Это были саперы, которые ошибаются в жизни только раз, и они разминировали алжирские поля, а мин в Алжире было посеяно множество: несколько миллионов, чуть ли не по одной на каждого алжирца. Мины недавней войны, мины французских колонизаторов. И люди, ошибающиеся в жизни только раз, прибыли сюда убирать этот страшный урожай, а Володя прибыл пахать землю для иного сева, — и разве не на одно общее дело послала их родная земля?

— Из Минска, — твердо повторил он.

— Из Минска? — как будто удивился лейтенант, оглянулся на солдат и вновь посмотрел на Володю. — Вы, может, знаете капитана Щербу — он теперь в вашем городе живет?

— Как же, знаю! — охотно отозвался Володя, но немного сник, потому что капитан Щерба был героем-сапером, который ослеп на последней своей мине, разминированной в Алжире.

И все же — как ни трудно было об этом рассказывать — Володя рассказал о том, что перед отъездом в Африку они навестили капитана и что капитан был мужествен и надеется на свое выздоровление.

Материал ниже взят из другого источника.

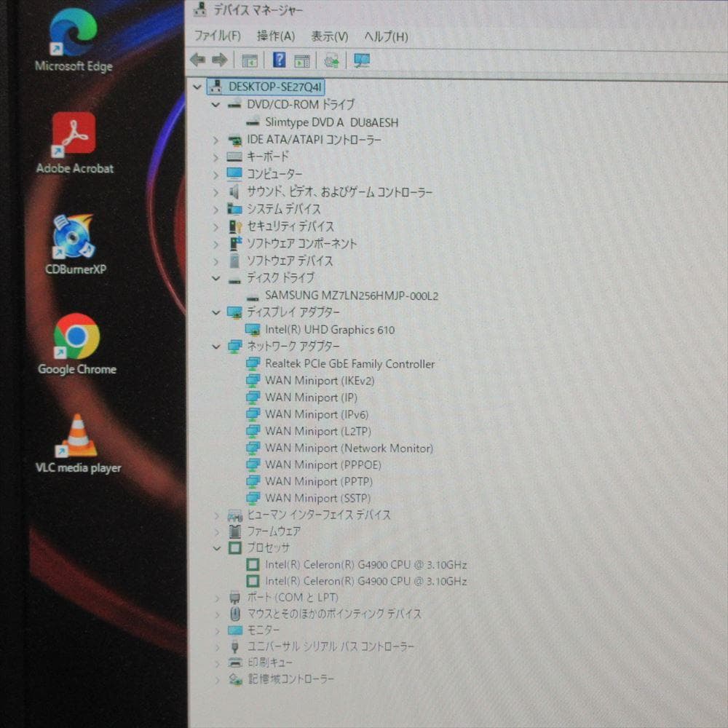Expand the キーボード category arrow
Image resolution: width=728 pixels, height=728 pixels.
coord(215,157)
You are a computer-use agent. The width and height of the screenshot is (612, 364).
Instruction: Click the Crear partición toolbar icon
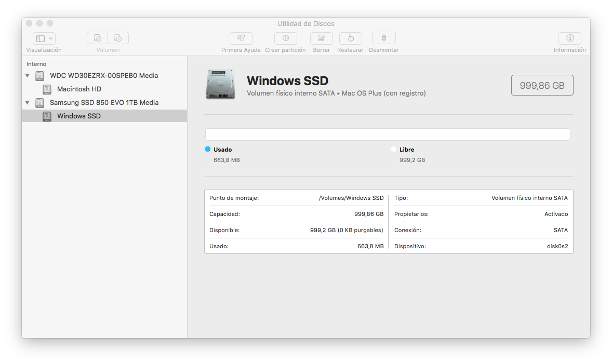click(x=285, y=38)
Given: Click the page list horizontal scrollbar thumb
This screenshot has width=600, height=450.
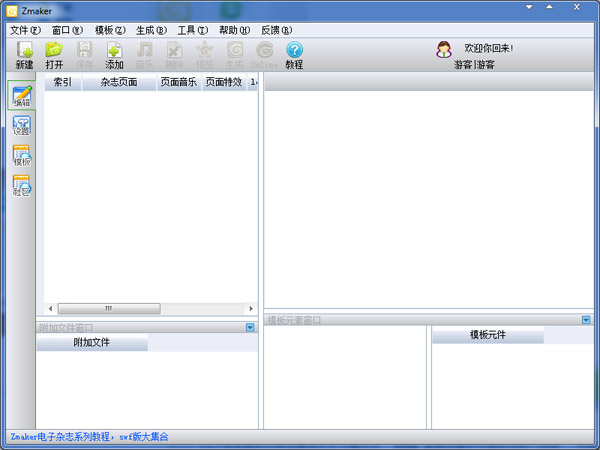Looking at the screenshot, I should click(x=108, y=308).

Глаза лейтенанта будто овеяло песчаной пылью, он заморгал, но быстро справился с собой, похлопал по планшетке, выискивая что-то, но махнул рукой:

— Думал черкнуть капитану, да ведь вы не скоро уедете домой. К тому же мы с ним переписываемся. Так что… не надо, пожалуй. А когда вернетесь в Минск, я прошу вас зайти снова к капитану. И пожмите ему руку. Вот так. — И юный, немногим старше Володи лейтенант туго сжал Володину руку.

Володя ответил тем же.

А лейтенант еще козырнул, и солдаты козырнули. Все они быстро уселись в машину, и она скоро пропала, затерялась впереди на дороге, да только Володя еще некоторое время стоял, положив руку на курчавую голову Омара, и смотрел, и на лицо ему ложилась тревожная озабоченность, как это всегда бывает с теми, кто провожает солдат.

2

День еще не кончился, но трудовой день кончился, и можно было идти в свою палатку. И все же Спартак Остроухов, не снимая белого халата с подкатанными рукавами, оставался в этой, тоже своей, палатке, к брезенту которой была пришита у входа белая холстина с красным крестом и в которой резко пахло лекарствами. Весь день он врачевал раны, смазывал и бинтовал, вскрывал нарывы, поил микстурой, измерял температуру — и вот теперь, когда остался один, ощутил, как устал. Это случалось с ним всегда к вечеру, и он знал, что посидит еще немного в палатке — и все пройдет, а завтра снова закружит голову суматошный день.